Lillith looked at the little concave burgers, at the staid runnels of grease scraped to the range's corners, at the forearm-length spatula upside down beside three salt canisters. "Is the problem that the burgers are overcooked and should have been taken off sooner?"
"The problem," Ron said, reaching across Lillith to grab a roll of paper towels, "is that this paper product was only a foot from the range, posing a fire hazard. It could have burned the restaurant down. Then how would you have felt about not taking responsibility for it?"
Ron motioned for Latifa, who'd been standing back during this interrogation, to return to the range, and walked away before Lillith could answer, leaving her alone with the feeling that she was a professional failure, and that she'd been cruelly bullied, and that she wasn't observant enough, and that Ron was an idiot, and that she might lose her job, and that she hated her job and wanted to quit. But her feelings, she knew, were beside the point. This was about power and as in everything there were haves and have-nots.

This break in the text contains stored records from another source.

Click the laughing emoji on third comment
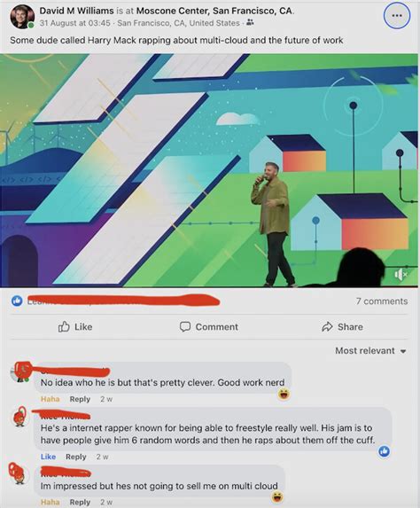The width and height of the screenshot is (420, 508). click(x=277, y=496)
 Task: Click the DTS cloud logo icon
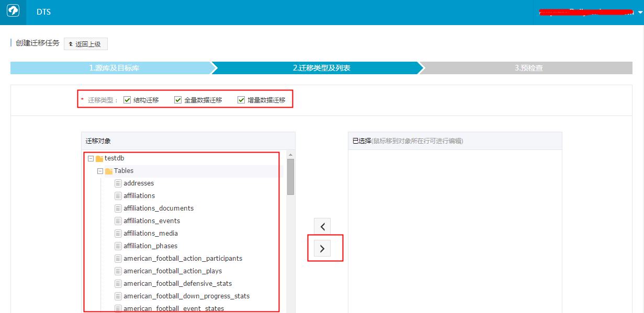tap(13, 11)
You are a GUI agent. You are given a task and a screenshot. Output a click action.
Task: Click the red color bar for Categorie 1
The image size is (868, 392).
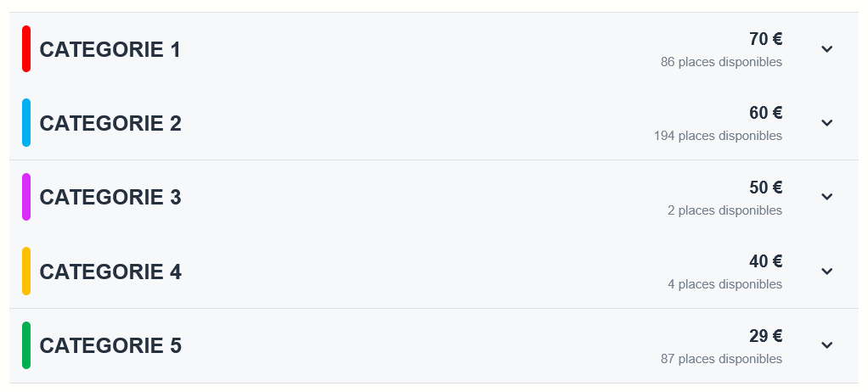tap(26, 48)
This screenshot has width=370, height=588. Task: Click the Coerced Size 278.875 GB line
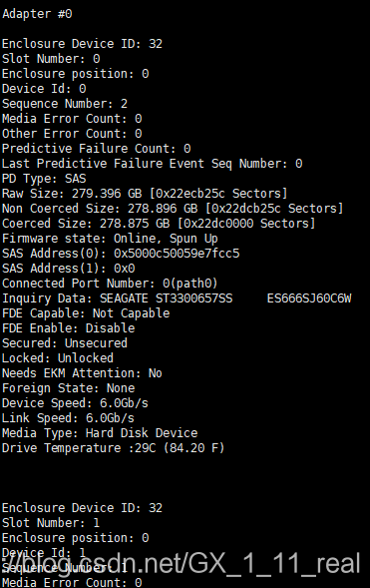[x=159, y=224]
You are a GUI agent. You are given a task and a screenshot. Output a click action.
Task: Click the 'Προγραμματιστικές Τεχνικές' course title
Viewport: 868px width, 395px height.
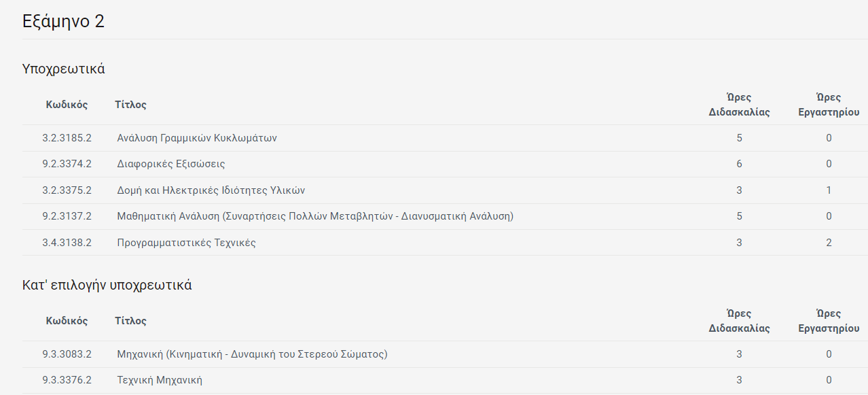pos(187,243)

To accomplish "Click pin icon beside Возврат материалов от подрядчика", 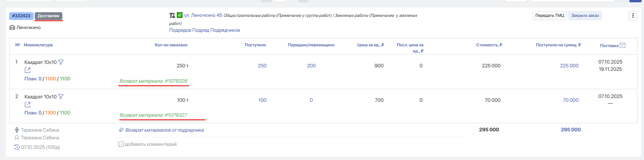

Arriving home at the end of her shift, Lillith took off her colorful logoed baseball hat — one of the many things she hated about her job — crammed it into her bag, checked the mail, and unlocked the front door. Her one piece of mail was a flyer about an upcoming Wiccan festival in southern Oregon. Banana-grab and plop on the couch — ouch, who left a hairbrush here? — and TV-on and a few impromptu stomach crunches. It was important always to work on your abdominal muscles. She felt fat and the flesh folding over when she did a sit-up proved it. Maybe Sam had called. She rooted under the couch for the phone — where she preemptively hid it so that her little sister wouldn't be able to hide it from her — and listened to the voice messages. Her mom's gynecologist — dyke — and dad's "squash buddy" and a weird high-pitched voice addressing itself to the head of the household and her ancient uncle Silas and that was it. No Sam. Fine. Maybe she didn't like Sam as much as she thought she did. He was short. Dwarfish. She'd have to buy flat-heeled shoes to go out with him and put up with his Napoleon complex and probably never get to be on top. Why bother?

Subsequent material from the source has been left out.